Another ongoing project under USS is research on the university’s cemetery led by archaeology professor Christopher Barton. He and a group of students are researching the on-campus cemetery, searching for the identities of the individuals buried there. The research does not involve any excavation or intrusion into the physical cemetery.

“The most important part at the cemetery is to honor the people that were held against their will and who had to deal with the brutality of racialized slavery,” Barton said.

His involvement in the USS stems from his deep appreciation for history and a desire to help convey the memory of race relations and racialized slavery within the Pee Dee region to the public. Though their membership will initially force them to focus on FMU’s specific effect on racial issues within the area, the university will expand its research to encompass the whole Pee Dee region.
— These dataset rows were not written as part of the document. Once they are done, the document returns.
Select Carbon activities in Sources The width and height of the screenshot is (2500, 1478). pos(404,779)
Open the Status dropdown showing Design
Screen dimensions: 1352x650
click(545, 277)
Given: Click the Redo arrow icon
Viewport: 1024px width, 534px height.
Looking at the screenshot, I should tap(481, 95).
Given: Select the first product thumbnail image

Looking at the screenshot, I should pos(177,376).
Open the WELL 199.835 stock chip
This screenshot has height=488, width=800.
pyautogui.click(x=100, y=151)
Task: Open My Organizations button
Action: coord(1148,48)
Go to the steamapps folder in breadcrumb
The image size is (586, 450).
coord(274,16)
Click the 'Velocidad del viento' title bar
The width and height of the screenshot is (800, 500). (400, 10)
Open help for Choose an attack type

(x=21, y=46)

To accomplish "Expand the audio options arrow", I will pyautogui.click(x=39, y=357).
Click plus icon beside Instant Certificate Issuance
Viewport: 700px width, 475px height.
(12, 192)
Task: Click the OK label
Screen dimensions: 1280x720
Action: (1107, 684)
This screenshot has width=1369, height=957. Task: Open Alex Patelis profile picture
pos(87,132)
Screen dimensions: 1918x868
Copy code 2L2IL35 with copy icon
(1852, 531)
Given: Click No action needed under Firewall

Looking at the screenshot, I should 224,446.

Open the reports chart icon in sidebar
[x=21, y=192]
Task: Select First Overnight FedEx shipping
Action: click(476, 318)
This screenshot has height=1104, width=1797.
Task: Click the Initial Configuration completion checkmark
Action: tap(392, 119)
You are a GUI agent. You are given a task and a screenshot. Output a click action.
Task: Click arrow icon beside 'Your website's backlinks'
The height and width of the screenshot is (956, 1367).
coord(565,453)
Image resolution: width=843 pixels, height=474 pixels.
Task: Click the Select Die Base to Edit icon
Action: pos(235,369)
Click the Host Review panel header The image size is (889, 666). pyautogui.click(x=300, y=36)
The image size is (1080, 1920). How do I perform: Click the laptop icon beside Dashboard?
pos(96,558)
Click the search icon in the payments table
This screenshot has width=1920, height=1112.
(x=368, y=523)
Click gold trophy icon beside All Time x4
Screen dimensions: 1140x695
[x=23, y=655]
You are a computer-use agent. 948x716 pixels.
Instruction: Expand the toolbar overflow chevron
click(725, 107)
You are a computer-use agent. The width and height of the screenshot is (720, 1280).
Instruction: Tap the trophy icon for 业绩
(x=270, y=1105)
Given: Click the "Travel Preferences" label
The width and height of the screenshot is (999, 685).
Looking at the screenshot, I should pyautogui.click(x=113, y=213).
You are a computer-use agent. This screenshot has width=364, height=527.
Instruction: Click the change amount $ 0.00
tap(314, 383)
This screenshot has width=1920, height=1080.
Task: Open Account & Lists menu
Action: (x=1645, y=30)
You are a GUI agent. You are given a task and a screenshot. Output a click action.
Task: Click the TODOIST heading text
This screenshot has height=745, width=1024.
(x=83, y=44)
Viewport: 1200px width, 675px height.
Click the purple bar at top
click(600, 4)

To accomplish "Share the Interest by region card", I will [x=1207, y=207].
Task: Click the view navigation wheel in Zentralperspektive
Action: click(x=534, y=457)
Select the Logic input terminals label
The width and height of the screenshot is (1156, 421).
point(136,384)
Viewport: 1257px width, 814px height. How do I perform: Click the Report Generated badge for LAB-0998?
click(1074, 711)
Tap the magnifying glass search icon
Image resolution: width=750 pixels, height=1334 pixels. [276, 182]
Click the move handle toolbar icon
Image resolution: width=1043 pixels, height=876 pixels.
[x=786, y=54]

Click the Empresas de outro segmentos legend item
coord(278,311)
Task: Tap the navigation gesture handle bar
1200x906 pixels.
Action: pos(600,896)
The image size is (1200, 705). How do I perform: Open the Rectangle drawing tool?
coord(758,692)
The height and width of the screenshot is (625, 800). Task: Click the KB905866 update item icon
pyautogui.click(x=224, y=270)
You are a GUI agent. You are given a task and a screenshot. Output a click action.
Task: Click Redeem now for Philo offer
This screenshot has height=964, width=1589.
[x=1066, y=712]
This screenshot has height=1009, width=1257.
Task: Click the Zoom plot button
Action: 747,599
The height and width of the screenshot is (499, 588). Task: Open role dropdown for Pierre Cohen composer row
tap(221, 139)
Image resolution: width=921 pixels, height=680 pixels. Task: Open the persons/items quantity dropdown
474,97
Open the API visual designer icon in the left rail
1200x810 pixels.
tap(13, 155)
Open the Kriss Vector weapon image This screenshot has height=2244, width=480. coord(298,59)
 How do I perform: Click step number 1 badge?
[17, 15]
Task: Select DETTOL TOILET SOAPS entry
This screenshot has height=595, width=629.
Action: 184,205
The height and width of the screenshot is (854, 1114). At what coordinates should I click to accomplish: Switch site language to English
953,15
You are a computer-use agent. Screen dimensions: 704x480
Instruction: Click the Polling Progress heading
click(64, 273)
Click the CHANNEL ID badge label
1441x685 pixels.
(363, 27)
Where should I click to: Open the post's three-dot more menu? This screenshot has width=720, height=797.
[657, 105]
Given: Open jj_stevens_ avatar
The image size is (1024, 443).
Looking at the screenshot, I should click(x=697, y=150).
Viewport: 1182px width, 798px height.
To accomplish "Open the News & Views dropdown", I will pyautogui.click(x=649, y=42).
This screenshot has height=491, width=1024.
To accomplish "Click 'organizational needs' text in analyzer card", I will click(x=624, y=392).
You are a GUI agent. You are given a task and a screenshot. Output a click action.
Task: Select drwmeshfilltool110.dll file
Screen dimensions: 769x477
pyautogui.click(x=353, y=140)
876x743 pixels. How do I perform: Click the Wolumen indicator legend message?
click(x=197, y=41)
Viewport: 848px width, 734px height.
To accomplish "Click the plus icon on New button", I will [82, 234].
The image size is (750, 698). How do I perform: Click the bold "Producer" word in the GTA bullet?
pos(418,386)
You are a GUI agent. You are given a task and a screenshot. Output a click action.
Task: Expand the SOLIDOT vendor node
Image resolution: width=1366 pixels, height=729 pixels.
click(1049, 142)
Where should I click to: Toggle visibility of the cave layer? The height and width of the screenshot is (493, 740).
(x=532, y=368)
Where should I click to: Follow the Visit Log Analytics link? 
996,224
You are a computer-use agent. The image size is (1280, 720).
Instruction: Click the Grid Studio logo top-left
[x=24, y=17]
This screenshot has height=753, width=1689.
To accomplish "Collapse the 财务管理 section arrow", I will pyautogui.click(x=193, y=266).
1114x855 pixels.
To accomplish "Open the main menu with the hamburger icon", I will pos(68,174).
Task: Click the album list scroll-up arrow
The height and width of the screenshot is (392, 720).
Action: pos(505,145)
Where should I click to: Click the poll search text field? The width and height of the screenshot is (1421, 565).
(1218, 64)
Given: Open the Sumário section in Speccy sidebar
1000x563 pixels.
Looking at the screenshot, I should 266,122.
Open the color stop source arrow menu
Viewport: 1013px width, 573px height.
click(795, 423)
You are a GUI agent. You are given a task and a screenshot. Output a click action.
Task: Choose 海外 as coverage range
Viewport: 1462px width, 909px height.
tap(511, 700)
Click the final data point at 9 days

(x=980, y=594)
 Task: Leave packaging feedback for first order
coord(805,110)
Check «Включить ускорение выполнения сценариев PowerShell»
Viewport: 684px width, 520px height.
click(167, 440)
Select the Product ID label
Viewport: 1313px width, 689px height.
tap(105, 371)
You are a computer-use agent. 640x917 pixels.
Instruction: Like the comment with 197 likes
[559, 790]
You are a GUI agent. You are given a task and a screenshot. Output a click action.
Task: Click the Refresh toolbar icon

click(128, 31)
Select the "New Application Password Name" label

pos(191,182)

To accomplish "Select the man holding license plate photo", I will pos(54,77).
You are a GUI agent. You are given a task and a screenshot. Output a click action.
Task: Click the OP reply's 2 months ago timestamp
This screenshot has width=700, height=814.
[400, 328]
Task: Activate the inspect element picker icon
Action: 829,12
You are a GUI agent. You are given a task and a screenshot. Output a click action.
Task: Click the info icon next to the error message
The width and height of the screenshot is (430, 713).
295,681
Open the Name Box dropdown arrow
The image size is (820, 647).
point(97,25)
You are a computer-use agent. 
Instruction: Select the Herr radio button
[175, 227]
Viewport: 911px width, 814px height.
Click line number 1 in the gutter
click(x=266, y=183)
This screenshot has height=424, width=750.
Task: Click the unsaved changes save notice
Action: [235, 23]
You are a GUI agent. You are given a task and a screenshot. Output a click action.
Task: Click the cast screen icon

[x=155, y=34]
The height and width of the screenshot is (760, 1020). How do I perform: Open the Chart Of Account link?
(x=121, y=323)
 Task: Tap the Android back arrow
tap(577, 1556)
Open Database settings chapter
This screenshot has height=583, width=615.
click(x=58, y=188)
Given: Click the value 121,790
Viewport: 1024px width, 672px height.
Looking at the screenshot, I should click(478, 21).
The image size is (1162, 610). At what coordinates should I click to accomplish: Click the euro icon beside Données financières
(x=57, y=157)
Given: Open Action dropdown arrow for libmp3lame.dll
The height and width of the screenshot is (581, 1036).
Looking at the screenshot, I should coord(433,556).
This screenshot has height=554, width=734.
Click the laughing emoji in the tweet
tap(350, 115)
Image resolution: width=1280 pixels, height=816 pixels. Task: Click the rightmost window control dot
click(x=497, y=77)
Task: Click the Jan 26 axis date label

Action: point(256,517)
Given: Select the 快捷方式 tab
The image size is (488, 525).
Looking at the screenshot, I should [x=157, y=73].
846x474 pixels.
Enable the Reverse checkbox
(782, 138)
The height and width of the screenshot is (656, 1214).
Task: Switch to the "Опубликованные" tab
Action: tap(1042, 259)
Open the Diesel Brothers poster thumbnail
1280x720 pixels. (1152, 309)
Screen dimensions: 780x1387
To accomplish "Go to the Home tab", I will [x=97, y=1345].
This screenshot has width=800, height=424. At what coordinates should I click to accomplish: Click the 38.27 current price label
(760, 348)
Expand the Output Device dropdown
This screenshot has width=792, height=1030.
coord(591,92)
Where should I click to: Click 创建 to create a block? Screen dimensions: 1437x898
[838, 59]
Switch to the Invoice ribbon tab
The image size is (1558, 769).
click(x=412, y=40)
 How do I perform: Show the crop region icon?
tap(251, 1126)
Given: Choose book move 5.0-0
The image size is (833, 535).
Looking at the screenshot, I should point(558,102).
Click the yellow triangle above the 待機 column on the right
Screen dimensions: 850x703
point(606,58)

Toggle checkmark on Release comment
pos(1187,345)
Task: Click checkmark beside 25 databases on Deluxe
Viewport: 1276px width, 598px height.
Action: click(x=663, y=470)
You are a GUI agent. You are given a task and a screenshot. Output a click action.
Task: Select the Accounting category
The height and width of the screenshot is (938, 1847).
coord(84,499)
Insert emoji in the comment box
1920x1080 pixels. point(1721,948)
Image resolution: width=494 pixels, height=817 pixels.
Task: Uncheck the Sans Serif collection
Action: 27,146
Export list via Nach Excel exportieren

“This isn’t just about the effects of slavery on campus but about studying racialized slavery and racism in the Pee Dee region itself,” Barton said.

Barton also emphasized the importance of the involvement of different voices and backgrounds in this initiative.

“As an archaeologist, the idea is that my specialty is bringing people together,” Barton said. “I always want to make sure that I am bringing in diverse voices and diverse backgrounds. It is so important because the last thing you want is a monolithic or singular voice to try to talk about these things.”

Both Barton and Edwards understand the impact of having administrative and community support with the initiative, but they also consider students invaluable resources.

“We want to know what will get students interested and excited about this, not so we can say we have students doing it, but so that students can take part in something they can be proud of and invested in,” Edwards said.

There are events scheduled for late September and early October. The first event will include the live, personal oral history of Dr. Joseph Heyward, which will hopefully entice more citizens of the Florence community to share their own stories. The second event will bring in a renowned poet, Glenis Redmond.

“Universities Studying Slavery—I know it says slavery in the title—but it actually covers racial issues since slavery through today,” Edwards said. “She is going to try to get the audience to creatively express their ideas about these things. On Oct. 6., we are going to have a poetry slam where students can perform their own poetry.”

These events were created to entice students, faculty and community members to involve themselves in USS sanctioned research and activities. If enough students involve themselves with the initiative, there are professional conferences that could become available to them.

“There are two conferences a year for USS to bring all the schools together,” Edwards said. “The next one is in the spring, and it’s going to be hosted by UNC Greensboro and Wake Forest; we are hoping to get a real grant to take some students with us.”

With FMU’s admission into the USS, there will be the potential to create a community that can understand and grow from its past and teaches other people the lessons that history grants us.

“We want this to be not just the professors telling everyone what to know and what to do. We want this to be community members, staff members, and students learning and teaching each other,” Edwards said. “I think that has maybe been the problem in the past with race relations in the Florence area; there has not been more of that communication. We do have really high hopes for the initiative. It’s a big goal, but we still want to work toward it.”